#### GIVEN RECORDS:
- - -

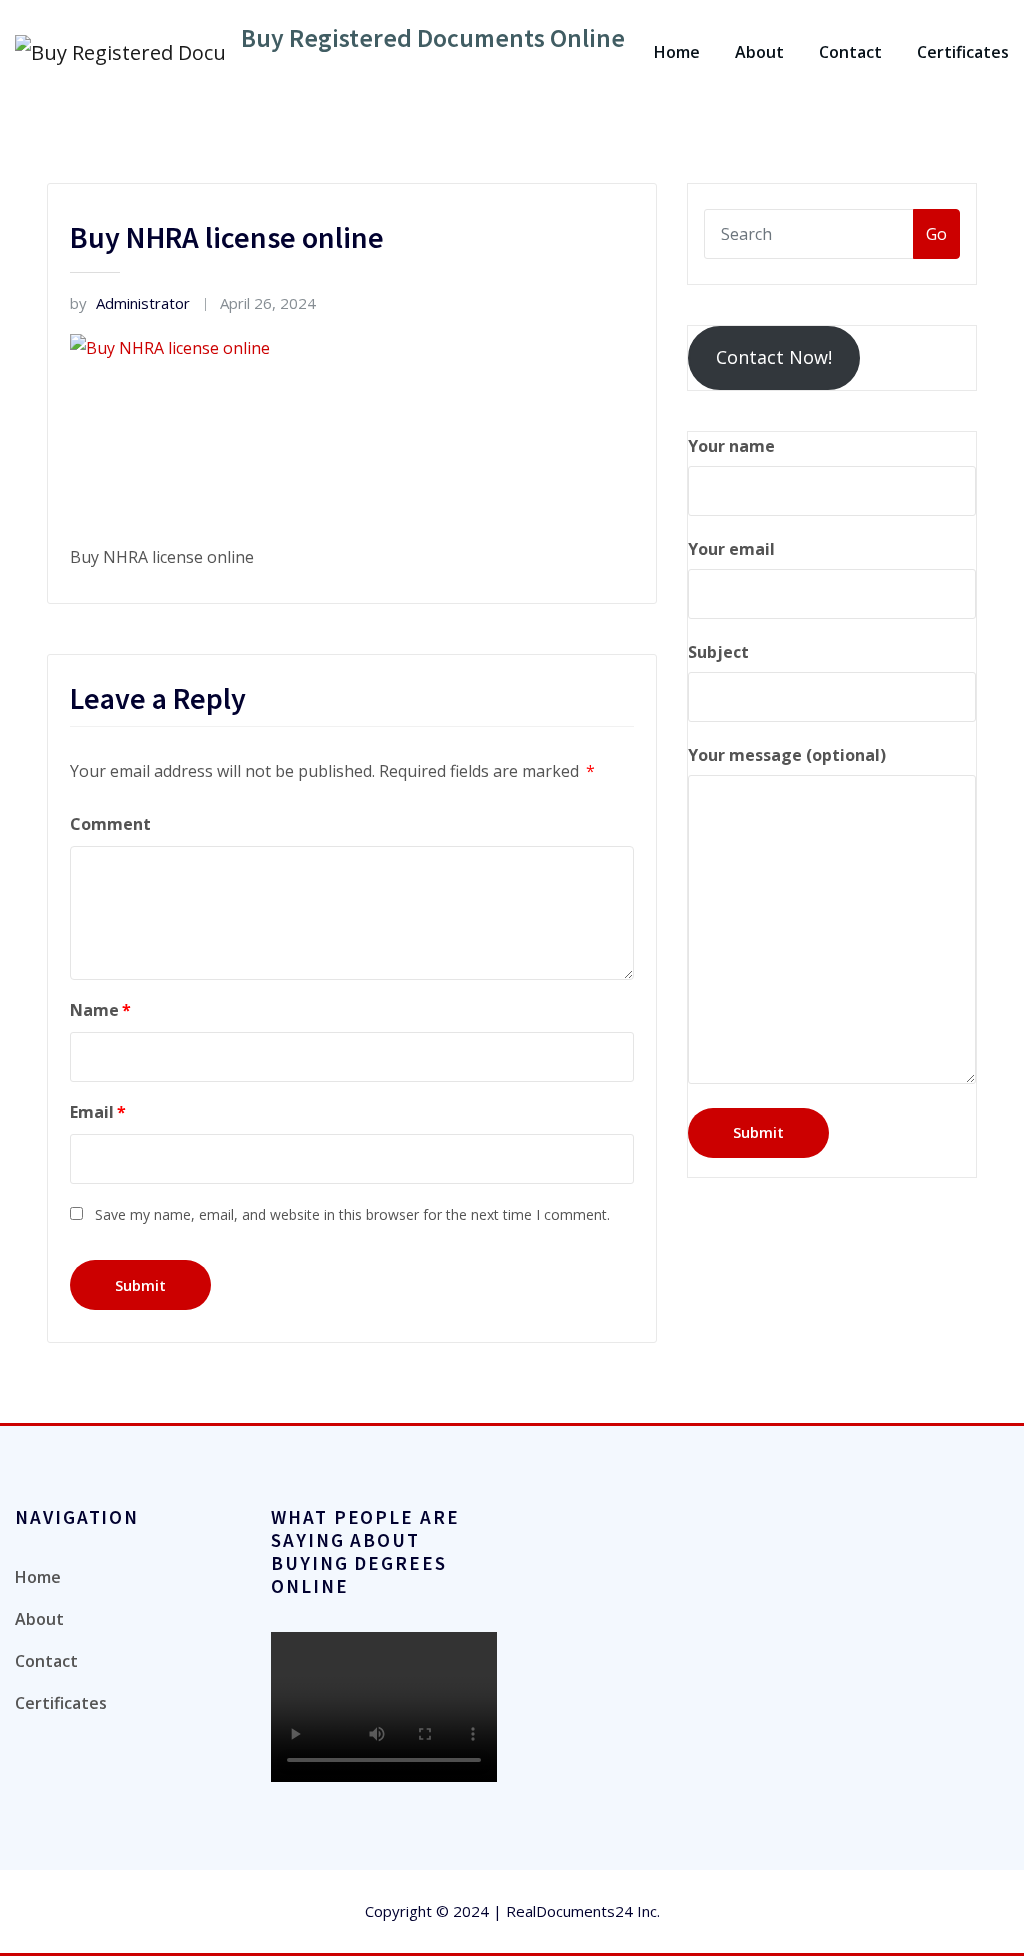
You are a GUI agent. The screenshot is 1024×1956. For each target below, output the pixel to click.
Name (100, 1010)
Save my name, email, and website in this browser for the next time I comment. (352, 1214)
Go (936, 234)
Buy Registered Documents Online (433, 38)
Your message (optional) (787, 755)
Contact (850, 52)
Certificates (963, 52)
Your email (731, 549)
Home (677, 52)
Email (98, 1112)
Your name (731, 446)
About (759, 52)
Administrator (130, 303)
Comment (110, 824)
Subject (718, 652)
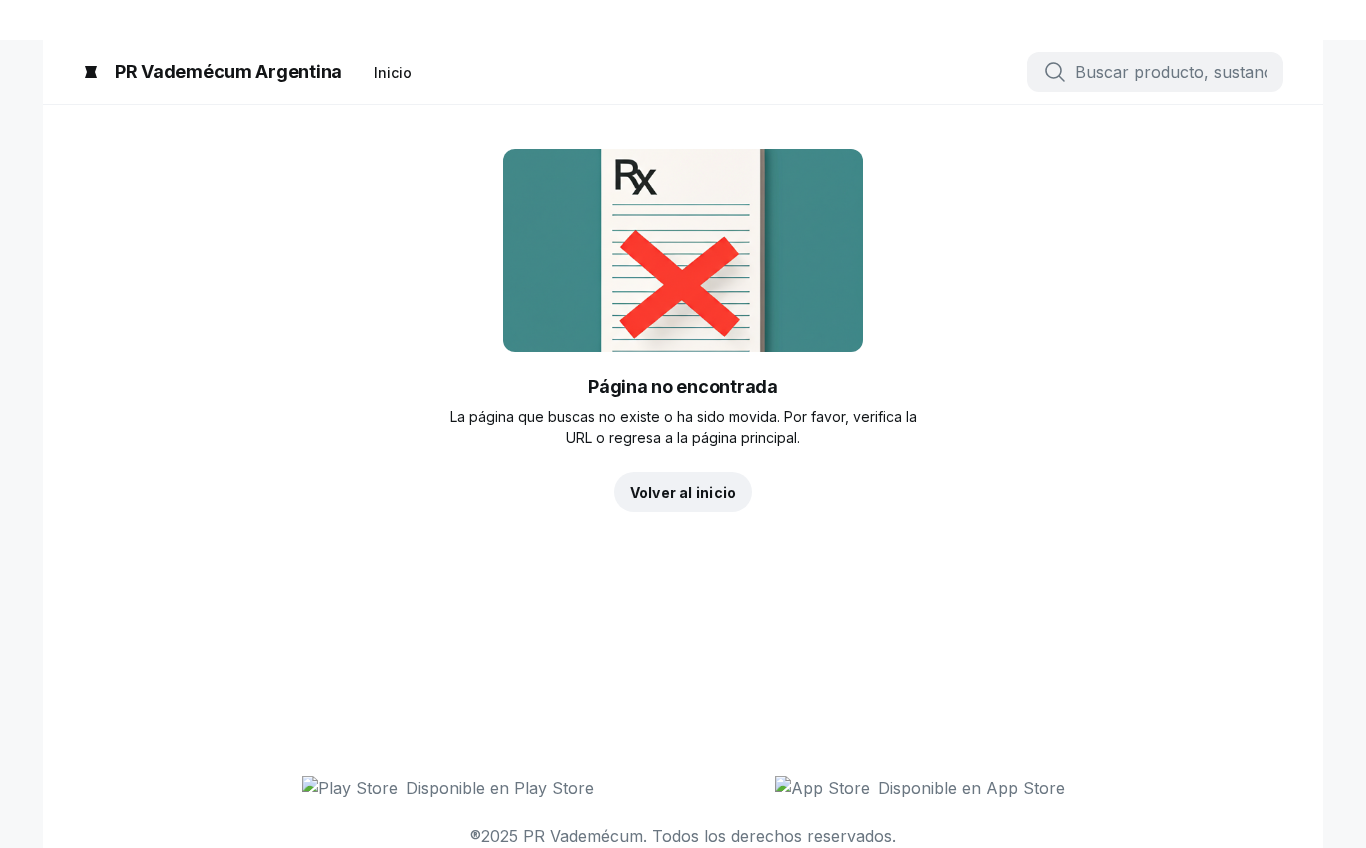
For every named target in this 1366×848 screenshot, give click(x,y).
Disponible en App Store (971, 788)
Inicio (393, 72)
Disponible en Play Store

- - -

#### REQUIRED WORK:
Write out the data above exactly, minus any images.

#### EXERCISE SOLUTION:
You are a GUI agent. The screenshot is 1024×1956. For each target below, output the pixel to click.
Name (100, 1010)
Save my name, email, and website in this browser for the next time I comment. (352, 1214)
Go (936, 234)
Buy Registered Documents Online (433, 38)
Your message (optional) (787, 755)
Contact (850, 52)
Certificates (963, 52)
Your email (731, 549)
Home (677, 52)
Email (98, 1112)
Your name (731, 446)
About (759, 52)
Administrator (130, 303)
Comment (110, 824)
Subject (718, 652)
For every named target in this 1366×848 screenshot, give click(x,y).
Disponible en App Store (971, 788)
Inicio (393, 72)
Disponible en Play Store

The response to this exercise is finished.